Sa 17. Feb 2024, 10:25

Lucian Wing hat geschrieben :
Sa 17. Feb 2024, 10:18
Du kannst das alles ganz unaufgeregt und minutiös dargestellt in dem Sammelband von Homulka/Heidegger "Heidegger und der Antisemitismus" nachlesen. Dort stehen aber Dokumentation und Interpretation im Vordergrund und nicht das, was die Autorin im Stile des Raunens mit Heidegger/Koselleck unternimmt.
Vielleicht ist dir nicht aufgefallen, dass in diesem Zitat Heidegger und sonst niemand zu Wort kam.




Benutzeravatar
Quk
Beiträge: 1882
Registriert: So 23. Jul 2023, 15:35

Sa 17. Feb 2024, 10:37

Unter dem Begriff Skandalisierung verstehe ich so etwas wie "aus einer Mücke einen Elefanten zu machen".

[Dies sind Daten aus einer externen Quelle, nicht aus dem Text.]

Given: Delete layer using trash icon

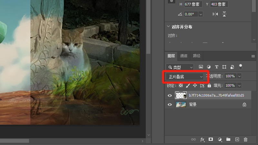Looking at the screenshot, I should point(246,140).
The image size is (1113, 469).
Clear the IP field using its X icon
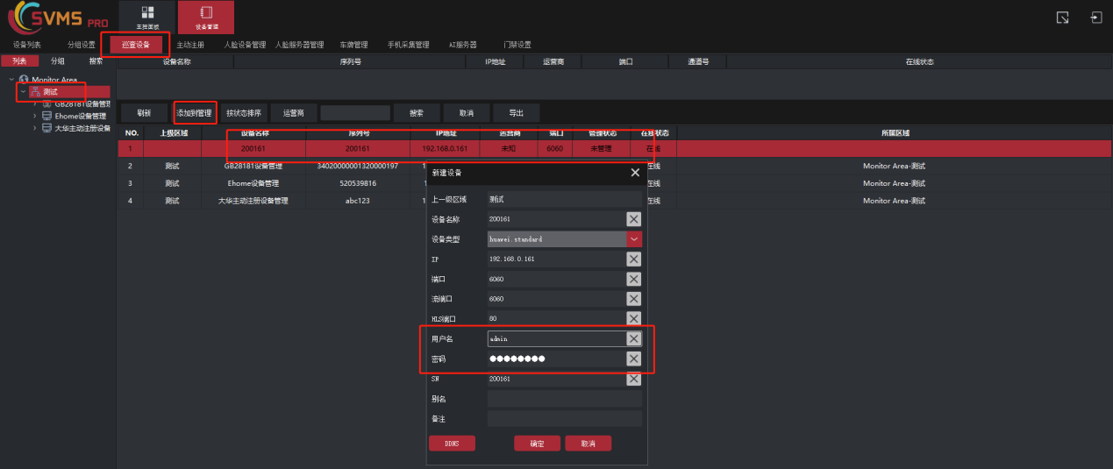(x=633, y=259)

Die oben genannten Verbrechen waren katastrophal. Die Verbrechen wurden untersucht und die Ergebnisse wurden veröffentlicht. Diesen Vorgang als Skandalisierung zu bezeichnen, verstehe ich nicht, denn die Verbrechen waren kein Fliegenschiss. Nun könnte man entgegnen, der Verbrecher sei inzwischen keiner mehr und die Skandalisierung bezöge sich nun auf diesen Ex-Verbrecher persönlich, der inzwischen ein skandalfreier Mann des Friedens geworden sei. Dass er ein anderer Mensch wurde, mag sein. Aber aus welchem Grund sollte man deshalb seine katastrophalen Verbrechen geheim halten? Er könnte doch selber bei der Aufarbeitung mitmachen, sich eventuell distanzieren und sagen, wie er aus heutiger Sicht darüber denkt, über seine Fehler sprechen, und um Vergebung bitten und so weiter. Wäre das nicht befreiender und entlastender als eine Geheimhaltung? Wäre so ein Vorgang, auch in diesem persönlichen Rahmen, wirklich so etwas wie "aus einer Mücke einen Elefanten zu machen"?




Benutzeravatar
Nauplios
Beiträge: 3002
Registriert: Mo 27. Mai 2019, 16:12

Sa 17. Feb 2024, 11:16

Jörn Budesheim hat geschrieben :
Sa 17. Feb 2024, 09:58
Du findest doch wohl nicht, dass eine wissenschaftliche Aufarbeitung dieser geschichtlichen Zusammenhänge eines Skandalisierung ist, oder? Ich halte das für notwendig.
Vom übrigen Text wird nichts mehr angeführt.